В самом деле, какие бы суровые документы и факты ни оставило людям их прошлое, они все же смотрят в него с подобием надежды, ища и находя созвучное себе и потерянное в своем времени нечто. Сколько мы знаем успешных и неудачных попыток идеализации прошлого. А сколько удачных попыток охаивания, что само по себе часто в основе своей несет попытку тоже приблизиться к гармонии, правде, истине, если не спекулятивно в своей основе. И все же в человечестве более добра к своему прошлому, нежели зла.

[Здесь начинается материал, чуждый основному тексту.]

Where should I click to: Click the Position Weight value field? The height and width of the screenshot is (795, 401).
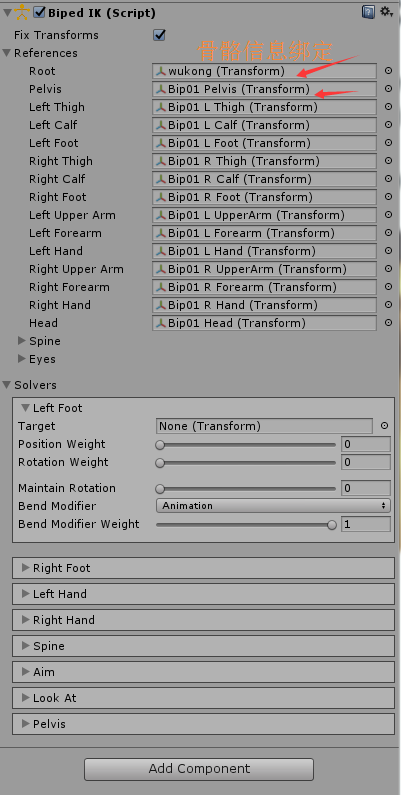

Вот и платьица эти нехитрые — в чем секрет — сформулировать не возьмусь, но знаю, на себе испытала: сначала я глядела на них с явной насмешкой, потом с сомнением, но стоило лишь надеть, как из человека двадцатого века немедленно превращалась я в женщину: оборки качались, обвивались, складки падали и обтекали — все это меняло выражение лица, походку, взгляд. Я чувствовала себя великолепно, совершенством, лишенным недостатков, ибо в платье Лоры Эшли все недостатки не имели значения.
Смелая индивидуальность Лоры Эшли наложила заметный отпечаток на всю современную моду. Это Лора, никто иной, первой ввела длинные юбки, хотя и не прославилась так, как Куант с короткими. Это Лоре обязан мир моды обилием оборок и кружевных прошв в своих моделях. Наши женщины, понашившие себе ситцевых длинных платьев в середине семидесятых, обязаны этим начинанием Лоре Эшли.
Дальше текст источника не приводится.